10.2. Keep responsibilities clear

  • Package: shared semantics (cleaning, typing, derived fields), stable over time.
  • Consumer project: product/report-specific marts and joins.

10.3. Avoid tight coupling to specific schemas

  • Use generic source('domain','table') names in packages.
  • Document expected sources in the package README.
  • Let each consumer wire those to their actual tables via their own sources.yml.

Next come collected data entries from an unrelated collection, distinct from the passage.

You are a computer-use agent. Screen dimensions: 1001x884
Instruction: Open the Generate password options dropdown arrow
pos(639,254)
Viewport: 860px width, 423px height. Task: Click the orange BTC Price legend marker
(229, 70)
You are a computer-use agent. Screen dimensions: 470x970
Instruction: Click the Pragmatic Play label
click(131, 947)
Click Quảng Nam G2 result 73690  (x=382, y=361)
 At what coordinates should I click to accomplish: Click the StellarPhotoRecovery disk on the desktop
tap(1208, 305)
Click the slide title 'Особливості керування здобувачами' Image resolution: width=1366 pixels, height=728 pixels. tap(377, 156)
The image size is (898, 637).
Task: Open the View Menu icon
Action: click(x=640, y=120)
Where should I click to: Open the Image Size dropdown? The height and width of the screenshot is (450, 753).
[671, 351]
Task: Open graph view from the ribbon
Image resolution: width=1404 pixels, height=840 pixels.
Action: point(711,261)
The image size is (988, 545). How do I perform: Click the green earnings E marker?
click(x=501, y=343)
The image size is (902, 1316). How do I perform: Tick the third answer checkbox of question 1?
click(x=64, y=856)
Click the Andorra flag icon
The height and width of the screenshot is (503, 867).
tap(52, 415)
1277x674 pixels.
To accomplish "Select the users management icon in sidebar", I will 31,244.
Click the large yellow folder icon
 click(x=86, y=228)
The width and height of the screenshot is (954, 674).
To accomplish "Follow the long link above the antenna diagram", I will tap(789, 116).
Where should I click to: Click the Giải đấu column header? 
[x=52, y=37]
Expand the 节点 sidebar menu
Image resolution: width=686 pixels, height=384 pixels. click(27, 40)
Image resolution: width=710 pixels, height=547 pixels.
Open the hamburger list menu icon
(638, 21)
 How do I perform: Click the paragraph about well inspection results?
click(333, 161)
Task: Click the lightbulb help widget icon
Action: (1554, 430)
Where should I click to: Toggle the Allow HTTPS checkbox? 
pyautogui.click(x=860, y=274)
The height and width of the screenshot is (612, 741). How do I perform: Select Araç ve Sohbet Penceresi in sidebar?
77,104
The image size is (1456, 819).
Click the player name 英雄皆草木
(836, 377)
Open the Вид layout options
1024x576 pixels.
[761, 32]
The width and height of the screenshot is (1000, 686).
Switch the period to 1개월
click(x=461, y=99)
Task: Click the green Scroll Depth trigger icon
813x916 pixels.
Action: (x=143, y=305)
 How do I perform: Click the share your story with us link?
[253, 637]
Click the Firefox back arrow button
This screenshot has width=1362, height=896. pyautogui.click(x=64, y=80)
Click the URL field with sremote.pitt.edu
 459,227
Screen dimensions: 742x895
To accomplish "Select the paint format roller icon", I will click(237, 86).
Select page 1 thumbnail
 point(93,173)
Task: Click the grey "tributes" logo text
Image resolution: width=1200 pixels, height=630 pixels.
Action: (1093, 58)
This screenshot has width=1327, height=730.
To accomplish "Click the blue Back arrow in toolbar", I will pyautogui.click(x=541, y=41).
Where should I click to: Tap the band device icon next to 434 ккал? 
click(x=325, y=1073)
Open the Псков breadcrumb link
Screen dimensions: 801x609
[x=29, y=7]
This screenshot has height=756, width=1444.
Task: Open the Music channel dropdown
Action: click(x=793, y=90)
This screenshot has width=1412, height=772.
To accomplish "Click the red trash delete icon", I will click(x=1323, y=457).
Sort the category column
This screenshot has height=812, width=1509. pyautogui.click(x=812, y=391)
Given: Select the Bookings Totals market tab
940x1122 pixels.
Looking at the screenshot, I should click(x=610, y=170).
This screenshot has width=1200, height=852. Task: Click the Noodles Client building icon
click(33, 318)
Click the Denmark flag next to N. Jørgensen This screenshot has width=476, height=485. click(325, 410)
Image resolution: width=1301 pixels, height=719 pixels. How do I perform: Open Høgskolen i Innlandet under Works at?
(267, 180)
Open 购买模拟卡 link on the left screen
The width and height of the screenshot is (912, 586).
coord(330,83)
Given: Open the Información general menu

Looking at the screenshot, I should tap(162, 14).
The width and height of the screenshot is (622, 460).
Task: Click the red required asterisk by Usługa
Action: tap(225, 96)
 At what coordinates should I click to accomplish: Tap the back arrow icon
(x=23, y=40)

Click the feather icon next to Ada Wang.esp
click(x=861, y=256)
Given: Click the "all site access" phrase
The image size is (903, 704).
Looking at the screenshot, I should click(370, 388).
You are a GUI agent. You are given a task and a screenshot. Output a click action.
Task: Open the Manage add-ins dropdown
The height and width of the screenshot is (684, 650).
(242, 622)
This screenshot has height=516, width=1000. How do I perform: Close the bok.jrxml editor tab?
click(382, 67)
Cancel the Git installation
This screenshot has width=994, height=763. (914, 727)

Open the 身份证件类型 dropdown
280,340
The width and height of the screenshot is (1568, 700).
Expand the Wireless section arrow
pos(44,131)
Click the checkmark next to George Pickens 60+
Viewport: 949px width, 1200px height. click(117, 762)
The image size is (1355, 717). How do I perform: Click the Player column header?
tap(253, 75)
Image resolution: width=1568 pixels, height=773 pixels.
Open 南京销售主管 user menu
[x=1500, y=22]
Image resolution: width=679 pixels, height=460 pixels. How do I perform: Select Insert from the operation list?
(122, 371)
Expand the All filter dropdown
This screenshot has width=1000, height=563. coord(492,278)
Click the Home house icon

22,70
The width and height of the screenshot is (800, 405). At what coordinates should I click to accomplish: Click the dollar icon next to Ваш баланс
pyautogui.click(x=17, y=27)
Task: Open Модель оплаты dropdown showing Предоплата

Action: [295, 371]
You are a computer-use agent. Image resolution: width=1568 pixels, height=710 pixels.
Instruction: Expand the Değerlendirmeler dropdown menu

10.4. Tag and namespace thoughtfully

  • Tag package models with something like pkg:<name> to make them easy to select/exclude.
  • Use macro namespaces or prefixes to reduce collisions.

10.5. Common errors

  • Package root … has no project.yml Your package directory (or git subdir) is wrong. Point path/subdir at the folder that actually contains the package’s project.yml.

  • Git errors about authentication or unknown revision Check your git URL/credentials and branch/tag/commit. fft deps will show the raw git error stderr to help you debug.

  • Version mismatch errors Align:

  • the package’s version and your packages.yml:version,

  • the package’s fft_version and your installed FFT version.

In short: packages let you compose FFT projects like libraries, with both local and git-backed sources, basic versioning, and a resolver + lockfile that make behavior explicit and debuggable.